WHAT THE TASK REQUIRES —
Report how many lines in the items below contain the word "screenshot" with the same capitalization, and give only the number.

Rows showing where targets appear
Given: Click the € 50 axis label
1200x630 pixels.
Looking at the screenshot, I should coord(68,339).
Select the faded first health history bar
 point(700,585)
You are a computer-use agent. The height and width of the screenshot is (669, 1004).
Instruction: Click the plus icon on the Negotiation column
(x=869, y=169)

THE COMPLETED TASK —
2